2. Get Perfect in Our Pursuit.
Paul said in Philippians 3:13c: “...reaching forth unto those things which are before.” Paul had a whole new worldview! The past was forgiven and now a bright new future was unfolding before him. His tomorrow was a clean, white page. Jesus said in Matthew 5:48, “Be ye therefore perfect, even as your Father which is in heaven is perfect.” The word perfect here is synonymous with mature, however I like the demand that the word perfect makes on our performance. One old saint, when asked, “How are you doing” would always respond, “Perfect.” Now we know on this side of heaven no one will ever attain sinless perfection, but perfection is a good goal. We will soon enter into the Olympics and you will hear commentators say a certain dive into water or a certain run was perfect. It is understood that an athlete has practiced until their performance is virtually perfect. Paul was able to reach forth in flawless performance because he had perfected himself in discipline. In his own words we read: “Know ye not that they which run in a race run all, but one receiveth the prize? So run, that ye may obtain. And every man that striveth for the mastery is temperate in all things. Now they do it to obtain a corruptible crown; but we an incorruptible. I therefore so run, not as uncertainly; so fight I, not as one that beateth the air: But I keep under my body, and bring it into subjection: lest that by any means, when I have preached to others, I myself should be a castaway” (I Corinthians 9: 24-27). May these words inspire us to discipline ourselves so that the pursuit of God’s perfect will may be reached.

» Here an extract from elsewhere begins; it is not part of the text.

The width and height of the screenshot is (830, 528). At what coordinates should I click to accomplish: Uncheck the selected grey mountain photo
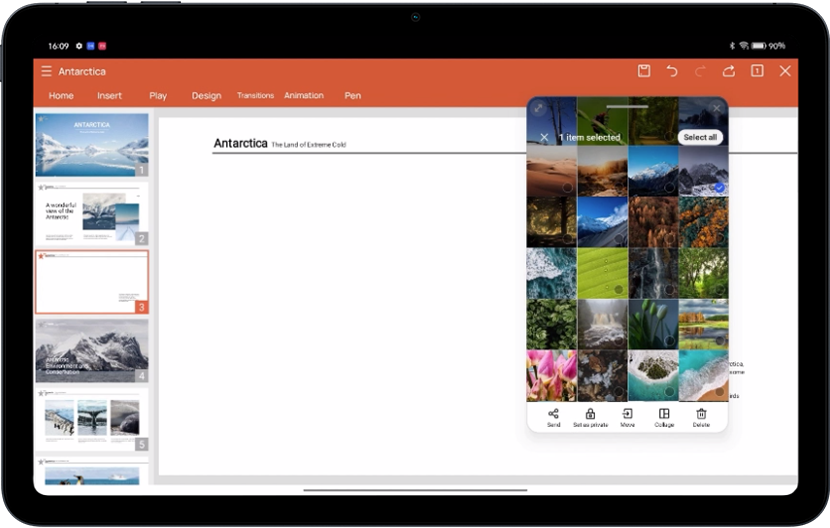point(719,187)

3. Get Pressured in Our Goal.
Paul said, “I press toward the mark for the prize of the high calling of God in Christ Jesus” (Philippians 3:13). The word “press” comes to us from a Greek word which means to exert strenuous effort against an opposing force. The prize is the high calling in Christ Jesus. For this to be obtained we must press toward the mark. The word “mark” is from the Greek word: “skopos.” Our English word for "scope" (like the zoom-scope on a rifle to hit the target) comes to us from this Greek word. The telescopic effect of the scope has the ability to bring the object of our focus into a closer perspective. We should be pressing against all opposition to bring the Lord Jesus into closer proximity. When Jesus is “zoomed in,” power will be available to do the one thing God wants us to do.